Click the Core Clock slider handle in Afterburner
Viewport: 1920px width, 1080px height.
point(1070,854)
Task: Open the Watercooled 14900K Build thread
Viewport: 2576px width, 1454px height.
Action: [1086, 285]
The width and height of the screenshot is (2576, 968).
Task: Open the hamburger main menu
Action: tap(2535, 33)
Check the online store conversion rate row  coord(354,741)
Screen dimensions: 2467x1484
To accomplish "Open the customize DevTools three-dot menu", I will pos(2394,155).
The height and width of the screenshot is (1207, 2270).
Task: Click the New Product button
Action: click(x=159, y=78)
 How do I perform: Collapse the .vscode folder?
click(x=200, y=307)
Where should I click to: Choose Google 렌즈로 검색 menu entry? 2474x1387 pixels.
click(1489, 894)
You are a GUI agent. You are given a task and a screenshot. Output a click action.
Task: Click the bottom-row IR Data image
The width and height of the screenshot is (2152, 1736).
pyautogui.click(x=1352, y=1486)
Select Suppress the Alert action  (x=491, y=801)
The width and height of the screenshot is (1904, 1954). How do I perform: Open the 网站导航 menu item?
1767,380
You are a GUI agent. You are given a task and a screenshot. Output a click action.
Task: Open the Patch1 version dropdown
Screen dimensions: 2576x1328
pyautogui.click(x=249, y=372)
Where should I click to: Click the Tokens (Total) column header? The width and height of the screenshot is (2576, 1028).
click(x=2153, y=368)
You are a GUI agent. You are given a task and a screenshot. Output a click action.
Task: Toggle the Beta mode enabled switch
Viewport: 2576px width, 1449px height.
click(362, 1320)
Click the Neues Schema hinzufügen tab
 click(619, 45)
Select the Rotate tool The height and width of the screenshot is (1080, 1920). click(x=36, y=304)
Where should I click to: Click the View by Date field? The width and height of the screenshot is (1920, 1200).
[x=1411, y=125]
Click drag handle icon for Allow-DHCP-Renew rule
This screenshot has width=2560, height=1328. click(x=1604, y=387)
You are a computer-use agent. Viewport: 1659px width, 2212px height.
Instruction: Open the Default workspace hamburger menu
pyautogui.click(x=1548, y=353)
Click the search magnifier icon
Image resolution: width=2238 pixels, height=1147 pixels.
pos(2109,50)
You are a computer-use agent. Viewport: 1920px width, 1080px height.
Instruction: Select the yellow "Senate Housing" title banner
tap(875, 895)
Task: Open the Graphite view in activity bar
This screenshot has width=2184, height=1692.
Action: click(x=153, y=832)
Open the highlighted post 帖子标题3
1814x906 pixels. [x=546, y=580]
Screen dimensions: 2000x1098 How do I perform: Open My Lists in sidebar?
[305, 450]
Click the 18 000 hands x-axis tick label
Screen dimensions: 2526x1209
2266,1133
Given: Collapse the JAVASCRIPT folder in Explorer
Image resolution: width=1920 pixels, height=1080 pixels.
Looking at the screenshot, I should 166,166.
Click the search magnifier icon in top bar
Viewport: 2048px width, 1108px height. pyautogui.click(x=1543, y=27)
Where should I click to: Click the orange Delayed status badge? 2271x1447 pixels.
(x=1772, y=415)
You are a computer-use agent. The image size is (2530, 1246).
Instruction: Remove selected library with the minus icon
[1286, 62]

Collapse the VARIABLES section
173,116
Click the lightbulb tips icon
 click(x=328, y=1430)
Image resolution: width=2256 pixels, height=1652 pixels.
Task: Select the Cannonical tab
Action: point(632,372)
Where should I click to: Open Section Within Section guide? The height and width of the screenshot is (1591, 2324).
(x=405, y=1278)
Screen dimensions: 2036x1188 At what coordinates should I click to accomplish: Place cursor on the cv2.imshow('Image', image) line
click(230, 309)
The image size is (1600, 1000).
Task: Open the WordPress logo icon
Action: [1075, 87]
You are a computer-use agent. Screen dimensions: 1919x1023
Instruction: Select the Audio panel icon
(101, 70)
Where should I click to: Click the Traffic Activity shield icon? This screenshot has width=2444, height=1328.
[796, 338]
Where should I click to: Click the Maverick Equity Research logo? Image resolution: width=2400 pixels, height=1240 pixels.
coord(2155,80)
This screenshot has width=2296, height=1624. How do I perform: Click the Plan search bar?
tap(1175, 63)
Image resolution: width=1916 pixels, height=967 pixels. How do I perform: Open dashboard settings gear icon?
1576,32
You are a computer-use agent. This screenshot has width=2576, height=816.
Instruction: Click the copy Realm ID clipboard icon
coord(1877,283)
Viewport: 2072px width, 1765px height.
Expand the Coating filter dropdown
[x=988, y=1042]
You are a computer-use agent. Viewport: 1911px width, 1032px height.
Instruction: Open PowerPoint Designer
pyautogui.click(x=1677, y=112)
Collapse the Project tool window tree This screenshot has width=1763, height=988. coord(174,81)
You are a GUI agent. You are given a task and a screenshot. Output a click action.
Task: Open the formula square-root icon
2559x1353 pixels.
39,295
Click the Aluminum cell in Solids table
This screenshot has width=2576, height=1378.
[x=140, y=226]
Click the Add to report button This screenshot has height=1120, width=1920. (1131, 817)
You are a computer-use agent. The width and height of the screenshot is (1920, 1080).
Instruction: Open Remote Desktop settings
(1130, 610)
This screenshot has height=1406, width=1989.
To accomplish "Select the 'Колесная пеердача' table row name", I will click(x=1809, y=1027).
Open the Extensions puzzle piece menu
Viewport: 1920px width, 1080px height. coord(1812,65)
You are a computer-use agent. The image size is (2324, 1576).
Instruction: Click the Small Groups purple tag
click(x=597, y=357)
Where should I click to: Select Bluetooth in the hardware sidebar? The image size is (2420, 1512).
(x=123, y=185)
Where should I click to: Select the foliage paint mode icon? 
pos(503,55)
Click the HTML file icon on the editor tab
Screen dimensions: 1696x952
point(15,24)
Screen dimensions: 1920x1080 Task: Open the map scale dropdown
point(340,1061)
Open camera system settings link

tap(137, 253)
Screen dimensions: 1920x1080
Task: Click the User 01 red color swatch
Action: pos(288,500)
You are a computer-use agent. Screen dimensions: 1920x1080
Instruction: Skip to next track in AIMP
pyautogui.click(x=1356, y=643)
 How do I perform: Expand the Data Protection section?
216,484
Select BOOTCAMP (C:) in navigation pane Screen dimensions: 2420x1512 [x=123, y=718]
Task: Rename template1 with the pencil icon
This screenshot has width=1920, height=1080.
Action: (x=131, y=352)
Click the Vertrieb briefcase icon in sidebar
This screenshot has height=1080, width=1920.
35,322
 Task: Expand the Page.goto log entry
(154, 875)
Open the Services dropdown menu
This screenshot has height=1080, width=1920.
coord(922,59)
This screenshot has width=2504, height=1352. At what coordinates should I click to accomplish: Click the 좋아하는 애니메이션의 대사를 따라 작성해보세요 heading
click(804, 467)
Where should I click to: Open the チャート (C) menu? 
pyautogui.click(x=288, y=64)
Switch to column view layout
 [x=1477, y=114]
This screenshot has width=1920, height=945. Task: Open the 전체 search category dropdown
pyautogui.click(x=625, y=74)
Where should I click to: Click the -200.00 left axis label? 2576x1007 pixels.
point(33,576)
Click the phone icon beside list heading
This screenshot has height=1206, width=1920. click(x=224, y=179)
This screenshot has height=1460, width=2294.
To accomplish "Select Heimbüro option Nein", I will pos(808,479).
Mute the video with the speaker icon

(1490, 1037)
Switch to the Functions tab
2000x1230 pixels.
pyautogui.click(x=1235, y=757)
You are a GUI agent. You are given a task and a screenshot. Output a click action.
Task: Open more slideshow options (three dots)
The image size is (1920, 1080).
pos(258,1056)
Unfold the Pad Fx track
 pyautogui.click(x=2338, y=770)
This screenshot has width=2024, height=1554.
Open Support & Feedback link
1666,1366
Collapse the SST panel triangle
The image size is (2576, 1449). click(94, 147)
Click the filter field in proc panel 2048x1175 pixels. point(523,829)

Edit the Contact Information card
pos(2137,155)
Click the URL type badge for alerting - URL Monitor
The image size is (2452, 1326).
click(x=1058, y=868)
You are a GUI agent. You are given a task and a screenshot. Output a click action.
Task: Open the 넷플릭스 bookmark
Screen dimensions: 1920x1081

# # # # # # #

*Task details*: Beginning with the first line of the listing above, print each line exactly until you have printed the line that contains "You are a computer-use agent. Viewport: 1659px".

*Written answer*:
Click the Core Clock slider handle in Afterburner
Viewport: 1920px width, 1080px height.
point(1070,854)
Task: Open the Watercooled 14900K Build thread
Viewport: 2576px width, 1454px height.
Action: [1086, 285]
The width and height of the screenshot is (2576, 968).
Task: Open the hamburger main menu
Action: tap(2535, 33)
Check the online store conversion rate row  coord(354,741)
Screen dimensions: 2467x1484
To accomplish "Open the customize DevTools three-dot menu", I will pos(2394,155).
The height and width of the screenshot is (1207, 2270).
Task: Click the New Product button
Action: click(x=159, y=78)
 How do I perform: Collapse the .vscode folder?
click(x=200, y=307)
Where should I click to: Choose Google 렌즈로 검색 menu entry? 2474x1387 pixels.
click(1489, 894)
You are a GUI agent. You are given a task and a screenshot. Output a click action.
Task: Click the bottom-row IR Data image
The width and height of the screenshot is (2152, 1736).
pyautogui.click(x=1352, y=1486)
Select Suppress the Alert action  (x=491, y=801)
The width and height of the screenshot is (1904, 1954). How do I perform: Open the 网站导航 menu item?
1767,380
You are a GUI agent. You are given a task and a screenshot. Output a click action.
Task: Open the Patch1 version dropdown
Screen dimensions: 2576x1328
pyautogui.click(x=249, y=372)
Where should I click to: Click the Tokens (Total) column header? The width and height of the screenshot is (2576, 1028).
click(x=2153, y=368)
You are a GUI agent. You are given a task and a screenshot. Output a click action.
Task: Toggle the Beta mode enabled switch
Viewport: 2576px width, 1449px height.
click(362, 1320)
Click the Neues Schema hinzufügen tab
 click(619, 45)
Select the Rotate tool The height and width of the screenshot is (1080, 1920). click(x=36, y=304)
Where should I click to: Click the View by Date field? The width and height of the screenshot is (1920, 1200).
[x=1411, y=125]
Click drag handle icon for Allow-DHCP-Renew rule
This screenshot has width=2560, height=1328. click(x=1604, y=387)
You are a computer-use agent. Viewport: 1659px width, 2212px height.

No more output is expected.